== Segment start ==

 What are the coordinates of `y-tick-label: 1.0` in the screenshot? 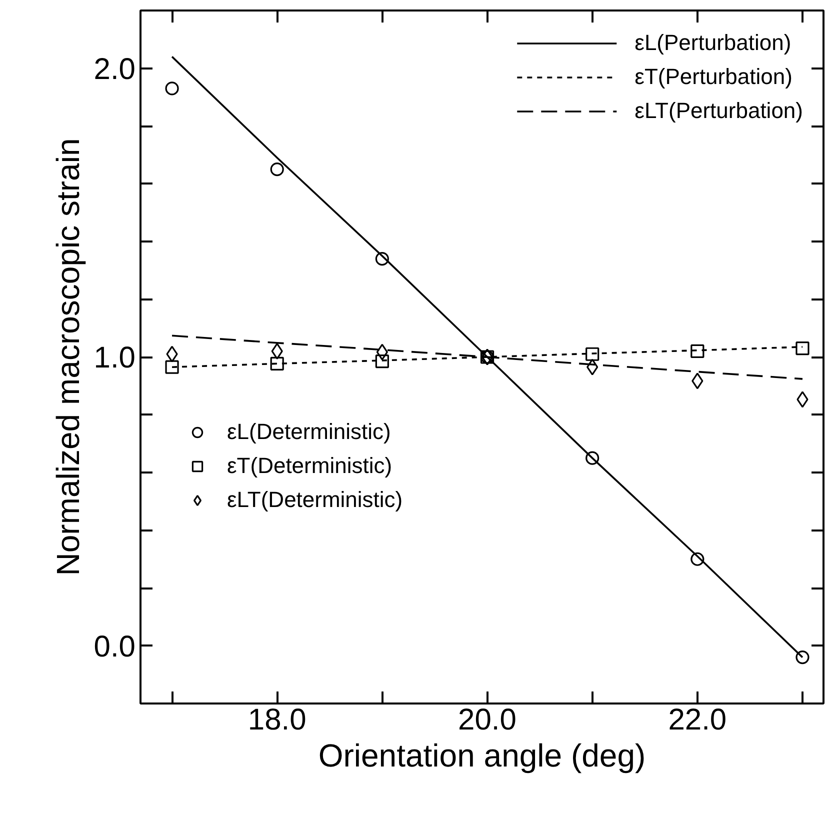 It's located at (115, 358).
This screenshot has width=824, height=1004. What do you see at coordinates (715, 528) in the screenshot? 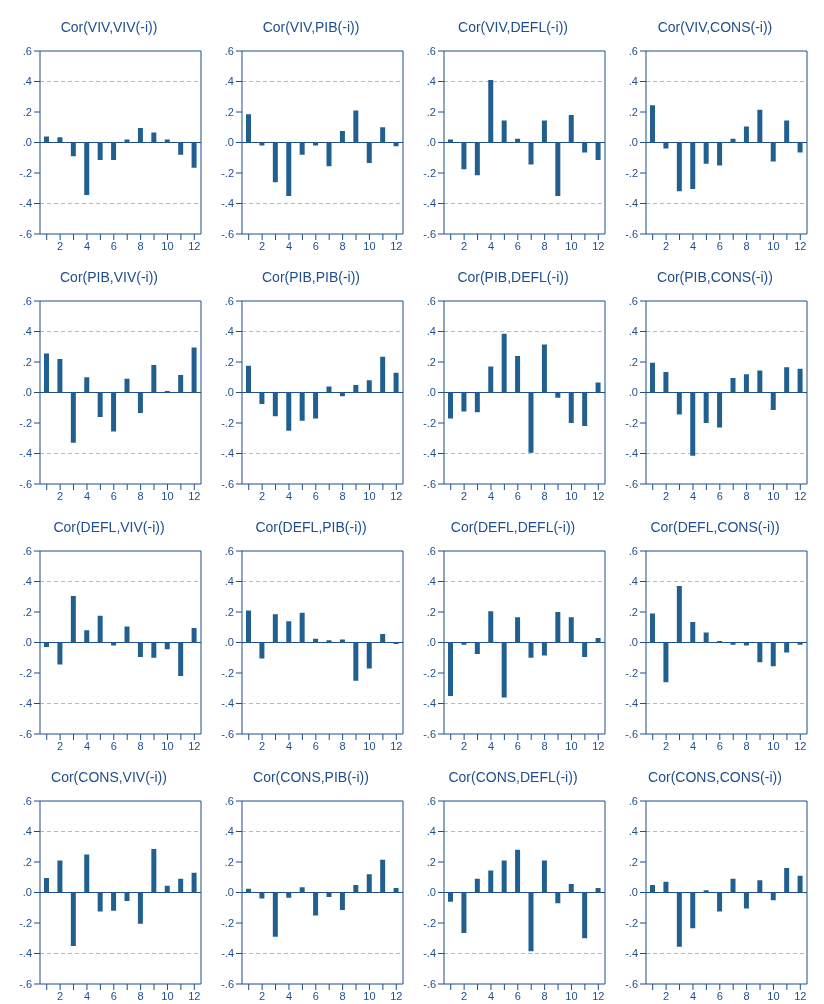
I see `chart-title: Cor(DEFL,CONS(-i))` at bounding box center [715, 528].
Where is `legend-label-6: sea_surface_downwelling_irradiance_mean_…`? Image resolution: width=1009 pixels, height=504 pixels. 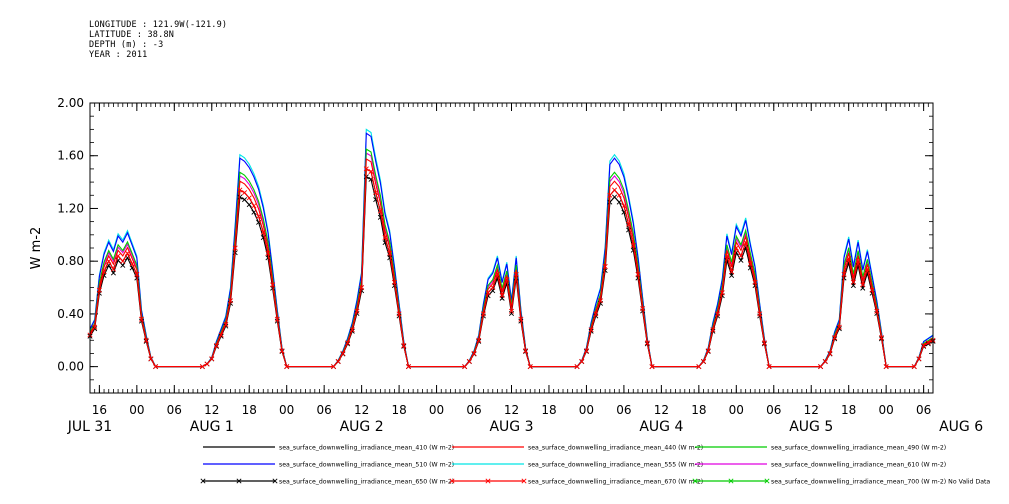
legend-label-6: sea_surface_downwelling_irradiance_mean_… is located at coordinates (366, 482).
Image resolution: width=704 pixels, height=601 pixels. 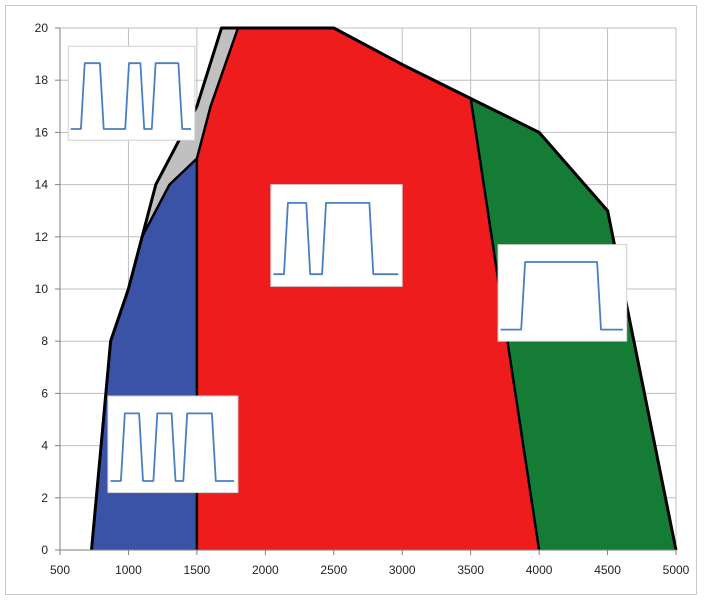 I want to click on y-tick-label: 8, so click(x=44, y=341).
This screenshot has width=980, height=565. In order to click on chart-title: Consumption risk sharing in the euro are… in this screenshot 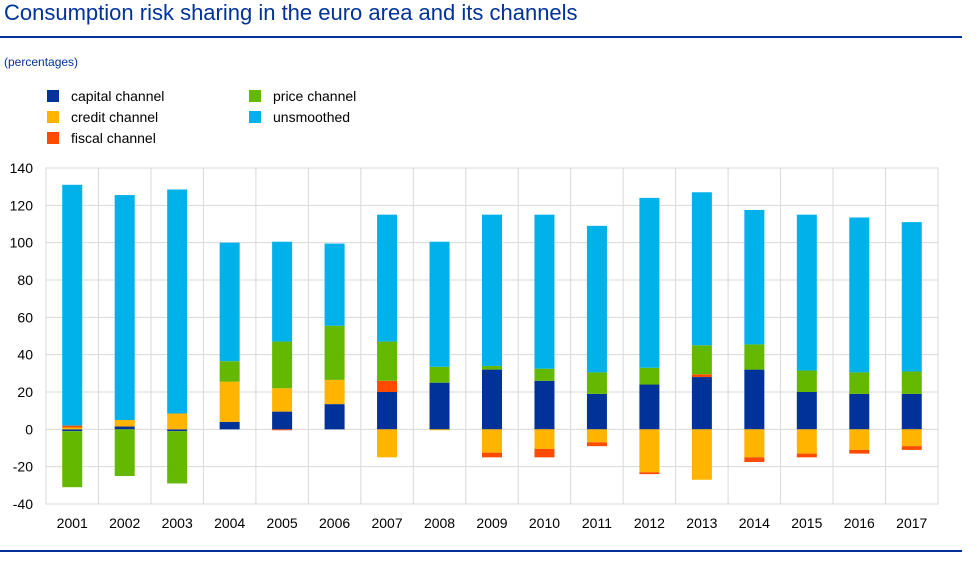, I will do `click(291, 12)`.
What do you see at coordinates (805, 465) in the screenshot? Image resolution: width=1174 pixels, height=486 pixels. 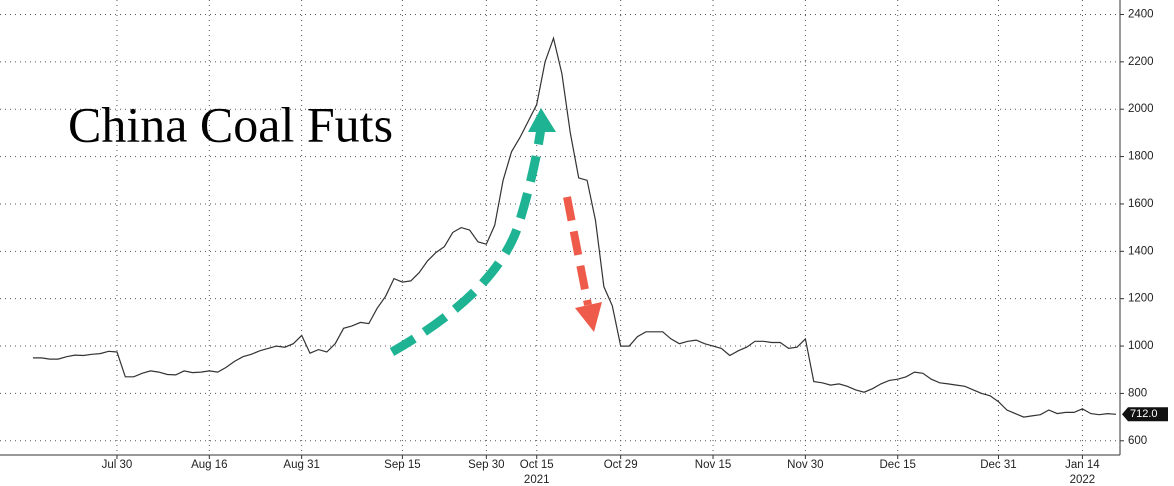 I see `x-tick-label: Nov 30` at bounding box center [805, 465].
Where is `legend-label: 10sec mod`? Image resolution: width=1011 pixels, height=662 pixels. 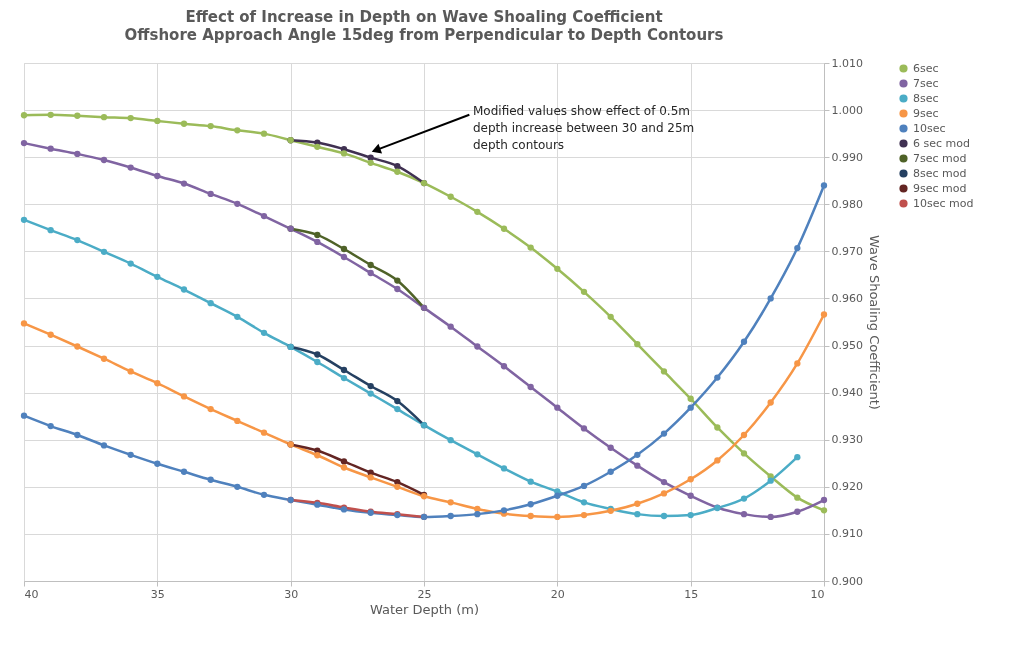
legend-label: 10sec mod is located at coordinates (944, 203).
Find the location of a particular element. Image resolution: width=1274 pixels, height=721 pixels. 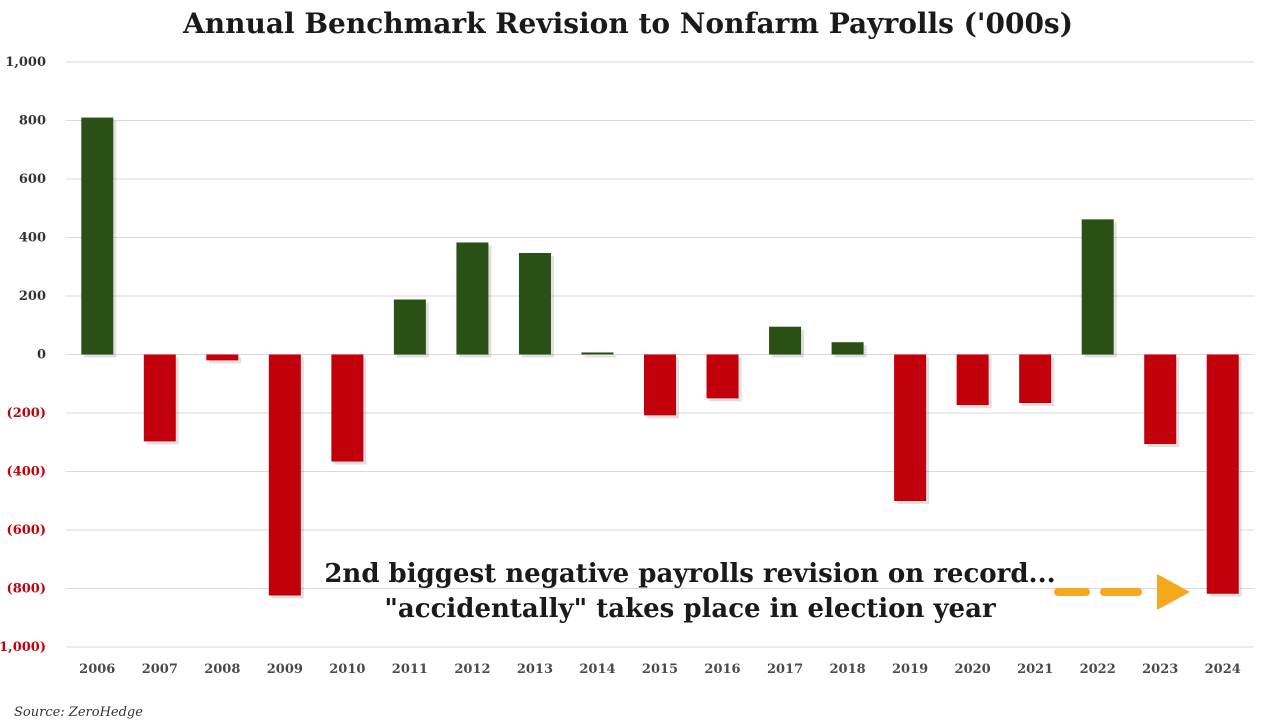

x-tick-label: 2010 is located at coordinates (347, 670).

== Segment end ==

◆ DESCRIPTION OF THE TASK
Please retype the listing above, beginning at the line that has "This screenshot has width=824, height=1004." and stopping after the line that has "legend-label-6: sea_surface_downwelling_irradiance_mean_… is". Leave the pictures out of your copy.

◆ ANSWER FOR THE TASK
This screenshot has width=824, height=1004. What do you see at coordinates (715, 528) in the screenshot? 
I see `chart-title: Cor(DEFL,CONS(-i))` at bounding box center [715, 528].
Where is `legend-label-6: sea_surface_downwelling_irradiance_mean_…`? Image resolution: width=1009 pixels, height=504 pixels. 
legend-label-6: sea_surface_downwelling_irradiance_mean_… is located at coordinates (366, 482).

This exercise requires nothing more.